_WORK INSTRUCTIONS_. Give the count of lines in the entries below that contain the string "icon", and only that count.

_DATA_.
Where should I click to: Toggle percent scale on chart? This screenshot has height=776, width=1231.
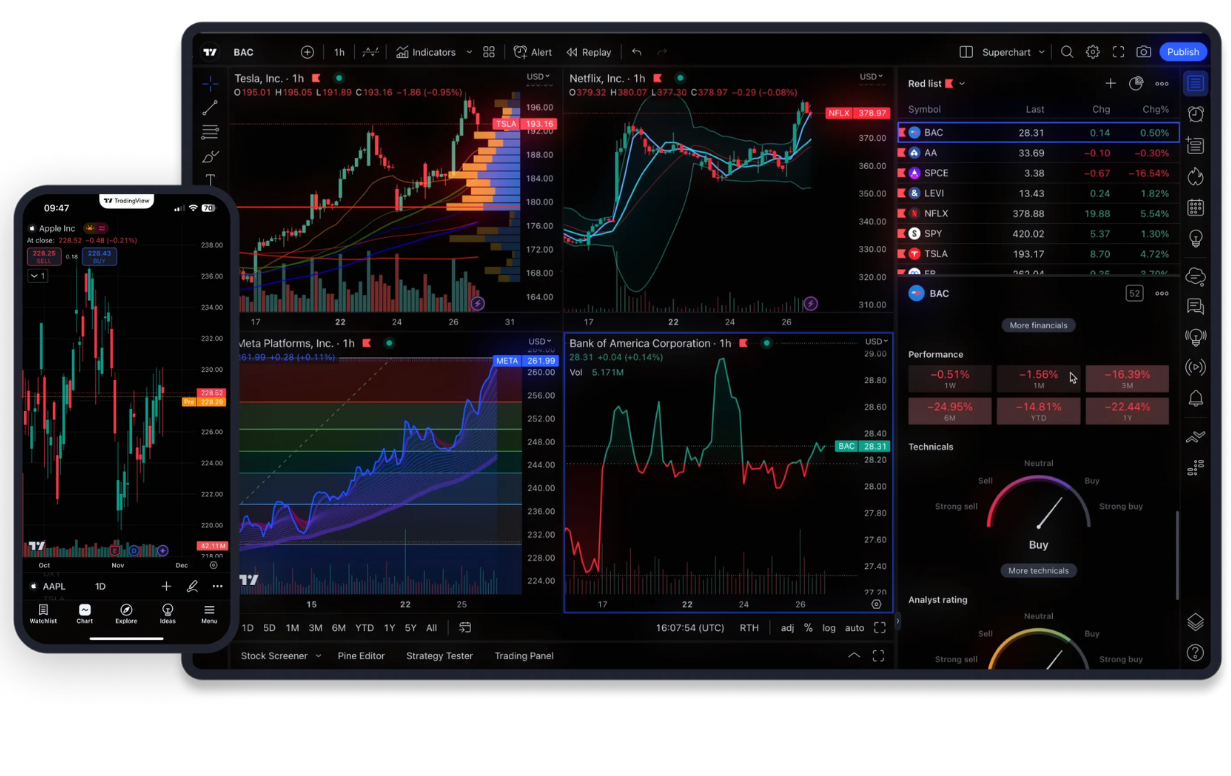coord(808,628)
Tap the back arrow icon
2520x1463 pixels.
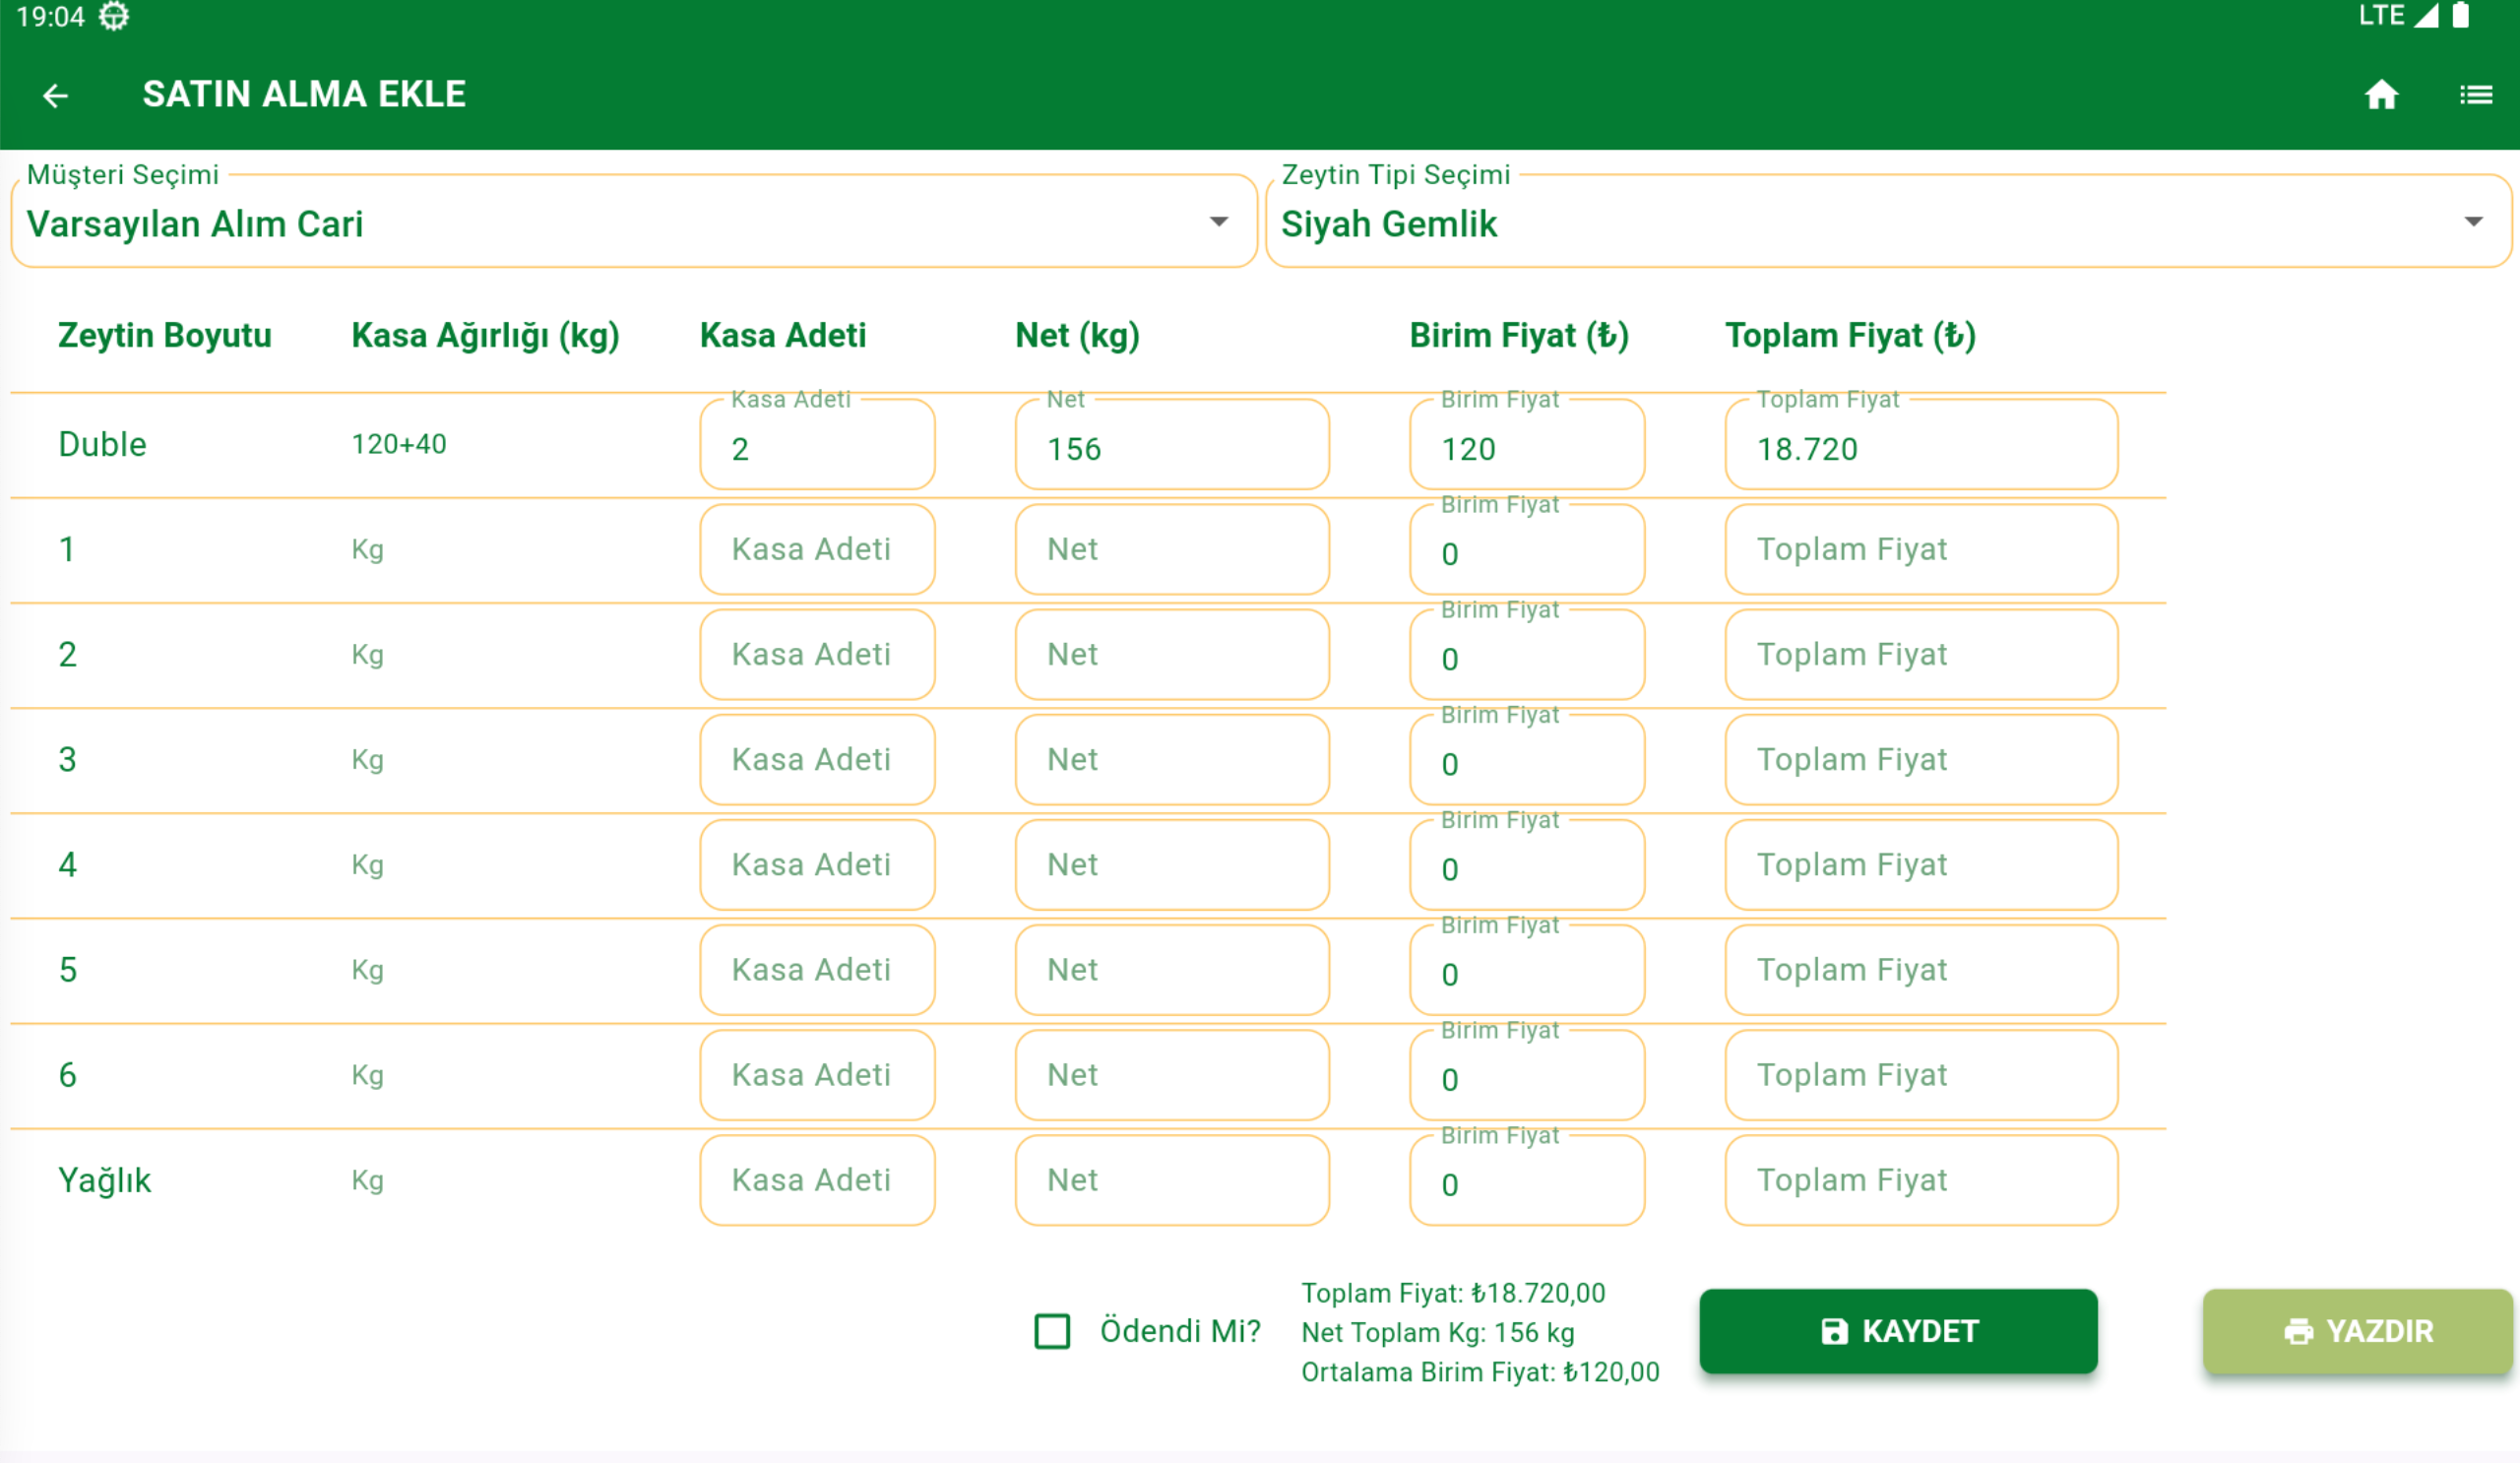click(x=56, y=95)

...

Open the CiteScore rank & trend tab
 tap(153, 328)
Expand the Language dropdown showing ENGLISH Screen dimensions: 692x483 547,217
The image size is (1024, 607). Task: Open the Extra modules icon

_RESPONSE FOR THIS EXERCISE_. 2